Fernandes Júnior Gerardo A, Carvalheiro Roberto, de Oliveira Henrique N, Sargolzaei Mehdi, Costilla Roy, Ventura Ricardo V, Fonseca Larissa F S, Neves Haroldo H R, Hayes Ben J, de Albuquerque Lucia G
School of Agricultural and Veterinarian Sciences, UNESP, Jaboticabal, SP, 14884-900, Brazil.
National Council for Scientific and Technological Development, CNPq, Brasília, DF, 71605-001, Brazil.
Genet Sel Evol. 2021 Mar 12;53(1):27. doi: 10.1186/s12711-021-00622-5.
A cost-effective strategy to explore the complete DNA sequence in animals for genetic evaluation purposes is to sequence key ancestors of a population, followed by imputation mechanisms to infer marker genotypes that were not originally reported in a target population of animals genotyped with single nucleotide polymorphism (SNP) panels. The feasibility of this process relies on the accuracy of the genotype imputation in that population, particularly for potential causal mutations which may be at low frequency and either within genes or regulatory regions.

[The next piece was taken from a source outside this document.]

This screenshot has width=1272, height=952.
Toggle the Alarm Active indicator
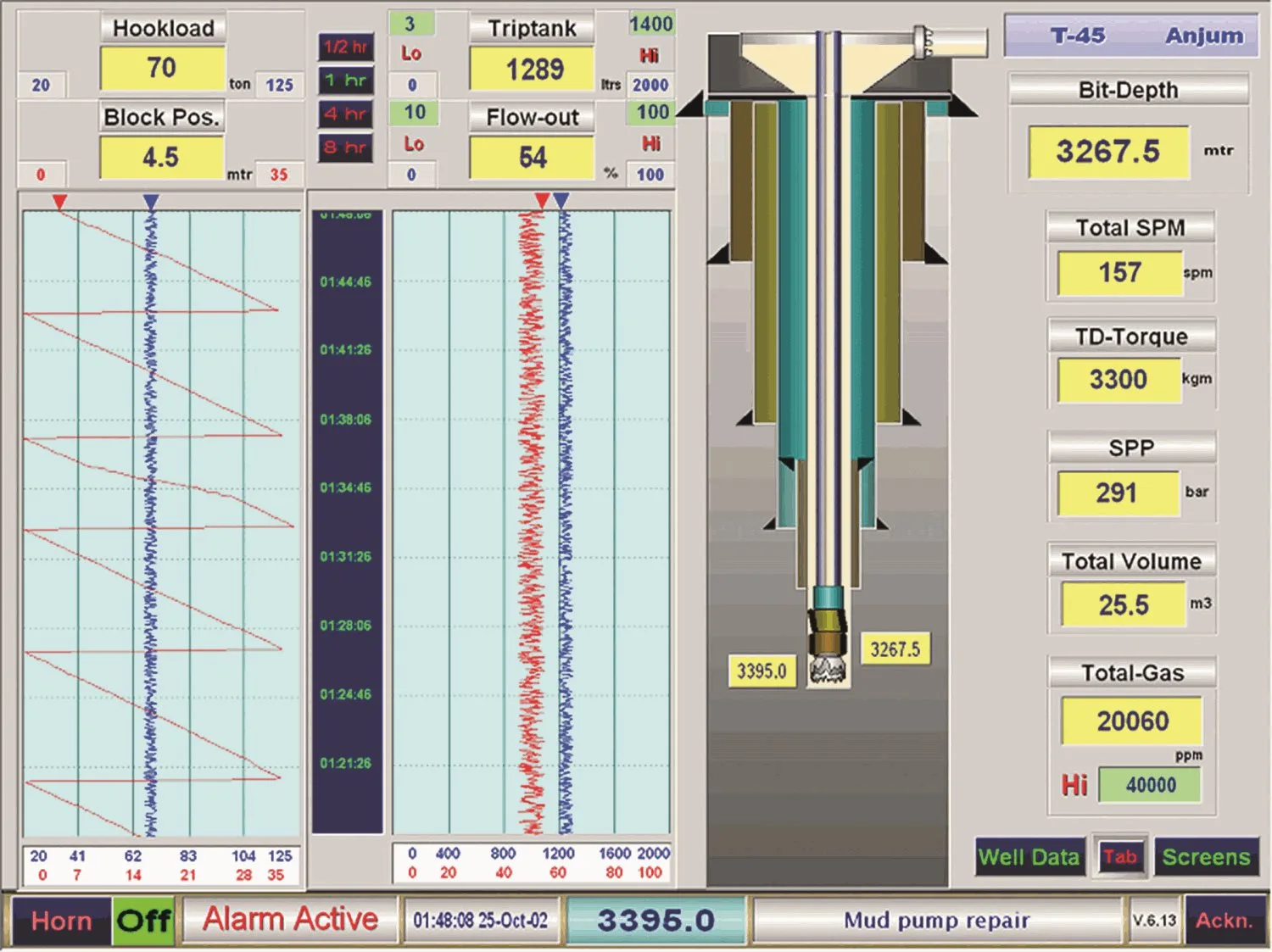pyautogui.click(x=290, y=919)

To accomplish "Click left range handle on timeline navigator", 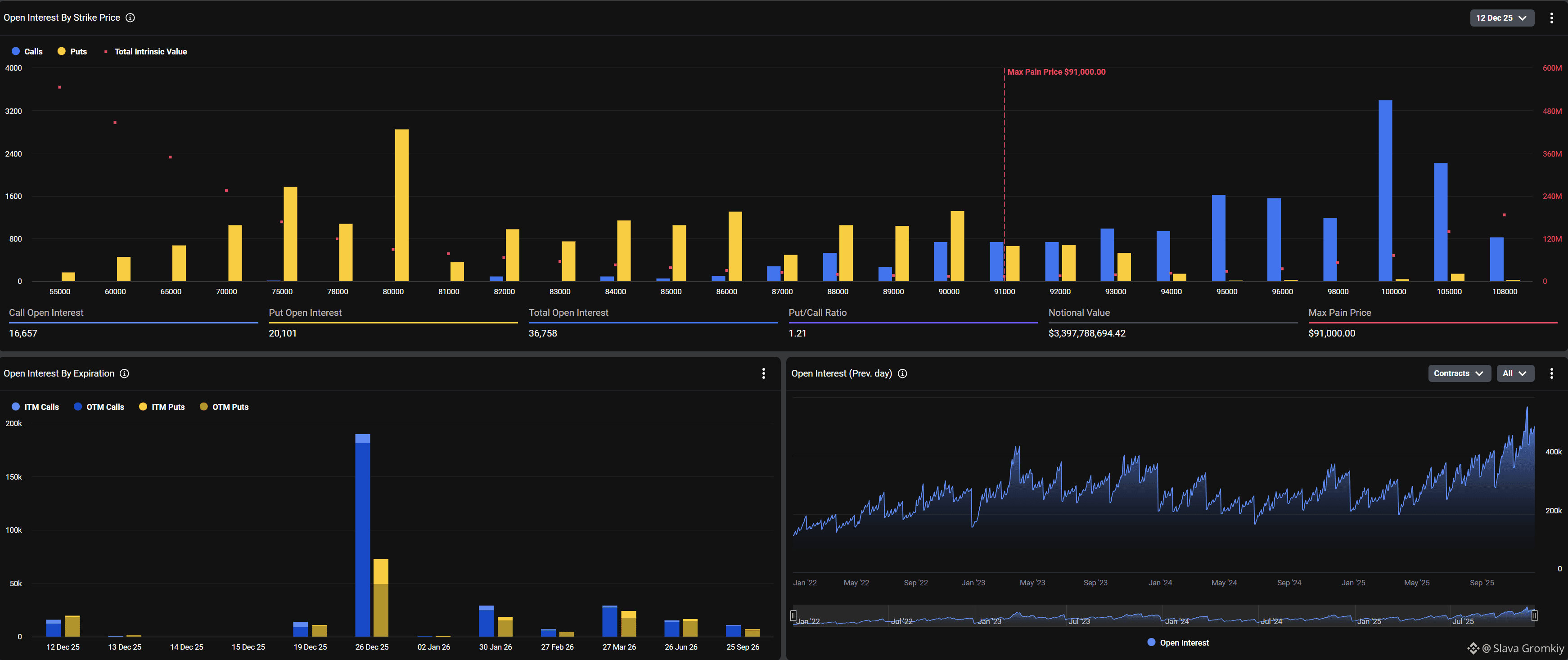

The objective of the present study was to investigate the imputation accuracy to the sequence level in a Nellore beef cattle population, including that for variants in annotation classes which are more likely to be functional.
Information of 151 key sequenced Nellore sires were used to assess the imputation accuracy from bovine HD BeadChip SNP (~ 777 k) to whole-genome sequence. The choice of the sires aimed at optimizing the imputation accuracy of a genotypic database, comprised of about 10,000 genotyped Nellore animals. Genotype imputation was performed using two computational approaches: FImpute3 and Minimac4 (after using Eagle for phasing). The accuracy of the imputation was evaluated using a fivefold cross-validation scheme and measured by the squared correlation between observed and imputed genotypes, calculated by individual and by SNP. SNPs were classified into a range of annotations, and the accuracy of imputation within each annotation classification was also evaluated.
High average imputation accuracies per animal were achieved using both FImpute3 (0.94) and Minimac4 (0.95). On average, common variants (minor allele frequency (MAF) > 0.03) were more accurately imputed by Minimac4 and low-frequency variants (MAF ≤ 0.03) were more accurately imputed by FImpute3. The inherent Minimac4 Rsq imputation quality statistic appears to be a good indicator of the empirical Minimac4 imputation accuracy. Both software provided high average SNP-wise imputation accuracy for all classes of biological annotations.
Our results indicate that imputation to whole-genome sequence is feasible in Nellore beef cattle since high imputation accuracies per individual are expected. SNP-wise imputation accuracy is software-dependent, especially for rare variants. The accuracy of imputation appears to be relatively independent of annotation classification.
为了进行遗传评估而探索动物完整DNA序列的一种经济有效的策略是对群体中的关键祖先进行测序,然后通过插补机制来推断在使用单核苷酸多态性(SNP)芯片进行基因分型的目标动物群体中最初未报告的标记基因型。这个过程的可行性依赖于该群体中基因型插补的准确性,特别是对于可能处于低频且位于基因或调控区域内的潜在因果突变。本研究的目的是调查在Nellore肉牛群体中到序列水平的插补准确性,包括对更可能具有功能的注释类别的变异的插补准确性。
使用151头已测序的Nellore关键种公牛的信息来评估从牛HD BeadChip SNP(约777k)到全基因组序列的插补准确性。选择这些种公牛旨在优化由约10,000头基因分型的Nellore动物组成的基因型数据库的插补准确性。使用两种计算方法进行基因型插补:FImpute3和Minimac4(在使用Eagle进行定相之后)。使用五重交叉验证方案评估插补的准确性,并通过个体和SNP计算观察到的基因型与插补基因型之间的平方相关性来衡量。SNP被分类到一系列注释中,并且还评估了每个注释分类内的插补准确性。
使用FImpute3(0.94)和Minimac4(0.95)都实现了每头动物较高的平均插补准确性。平均而言,常见变异(次要等位基因频率(MAF)>0.03)由Minimac4插补得更准确,低频变异(MAF≤0.03)由FImpute3插补得更准确。固有的Minimac4 Rsq插补质量统计量似乎是经验性Minimac4插补准确性的一个良好指标。两种软件对所有生物注释类别都提供了较高的平均SNP水平插补准确性。
我们的结果表明,在Nellore肉牛中对全基因组序列进行插补是可行的,因为预期每个个体都有较高的插补准确性。SNP水平的插补准确性取决于软件,特别是对于稀有变异。插补准确性似乎相对独立于注释分类。